When most of us think of journals or diaries, we picture them with locks on the front, like you might see in a teenager’s bedroom. We understand that this is because journals are private and personal — for the writer’s eye only. Interestingly, when I suggest to patients that they start journaling, more than a few have asked “Should I get one with a lock?” Often, I put the question back to them, like many a therapist might.
I’m going to admit something to you. Some of the first thoughts I journaled, I burnt after. So much was my fear that someone else might read the words, I couldn’t relax until they were destroyed — but it didn’t matter. The important part was that I admitted something to myself. Once the truth was out, there was no denying it. We spend so much of our time saying what we want people to hear and what they want to hear. Honesty is rare and difficult, so much so that many of us can only conceive of doing it behind a big lock.

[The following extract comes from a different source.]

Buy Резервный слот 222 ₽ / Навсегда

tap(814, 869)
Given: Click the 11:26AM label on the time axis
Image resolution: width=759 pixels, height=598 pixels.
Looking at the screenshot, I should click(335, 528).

To begin with, do what you like. Burn it. Lock it. Hide it. If worrying what someone else might think is stopping you from journaling, take whatever measures you need to feel assured it will remain private. Smartphones can be locked and notes apps can often be locked too, offering double security. Do not let shame stop you from being honest with yourself. In fact, if you feel embarrassed about writing something, write why. If you feel ashamed to admit you feel embarrassed, why write about that too. Where did you learn being embarrassed was a bad thing? Probably at home or in school, where a lot of us learn to keep our thoughts and feelings to ourselves.
In time, you will find that the desire to hide your journal entries reduces. This is called exposure therapy. You do something that makes you feel anxious until it doesn’t make you feel anxious anymore. More than that, you test your belief that bad things will happen if you do something scary. One day, you may find you want to show someone something you’ve written, because it says something about you or them. This then opens up another level of exposure in which you get to test the belief something bad will happen when you tell someone how you really feel. The benefits are exponential. The most important part of journaling is getting it out. What you do next is up to you. Once you’re able to connect with your inner experience in this way, it has a lot of practical uses.
Journaling can help you have difficult conversations
Write down what you want to say to someone. Now read it back. Do you really want to say all that? Are there parts you’d regret saying or that aren’t really about them, but something or someone else? Cut those out, and then keep cutting until you’re comfortable with it. Don’t feel comfortable saying it out loud? Send it to them instead. Give it to them to read when you’re with them. It doesn’t make you a coward if you don’t address all difficult conversations directly. There are likely good reasons you’re holding back, like wanting to protect the relationship, and journaling can help you say what you want to say without saying what you don’t.
Journaling can help you understand yourself
Feeling weird but not sure why? Write about it. Think out loud on paper. Writing makes you think more mindfully, because it’s harder to be distracted when you’re having to concentrate. Thinking things through, especially alone, doesn’t tend to work, because we don’t think in straight lines. Usually, one thought gets interrupted by the next and the next, but writing forces you to focus on the thought you’re trying to express. It can help you uncover what you’re thinking, whether you know it or not. The result may surprise you.
Journaling can help you learn from your experiences
Overthinking is often an effort to learn all we can from an experience, including trying to stop bad things from ever happening again. That isn’t always something we can control; hence the process never ends. When you put this on paper, it stops you repeating yourself, because you’ve already said it once — it’s right in front of you. Once you have written about something that affected you and why, you may feel more able to let it go, having dissected the matter all you can. You might also start to notice patterns in the things that affect you, highlighting why they affect you and what you could do differently the next time they arise.
Mental health stigma has led us all to believe that talking to yourself is crazy. It’s not. You know what’s crazy? Never admitting what you think or how you feel for fear of how someone might react, even when you’re completely alone. A better relationship with yourself means a better relationship with others. Do yourself a favour and hear yourself out.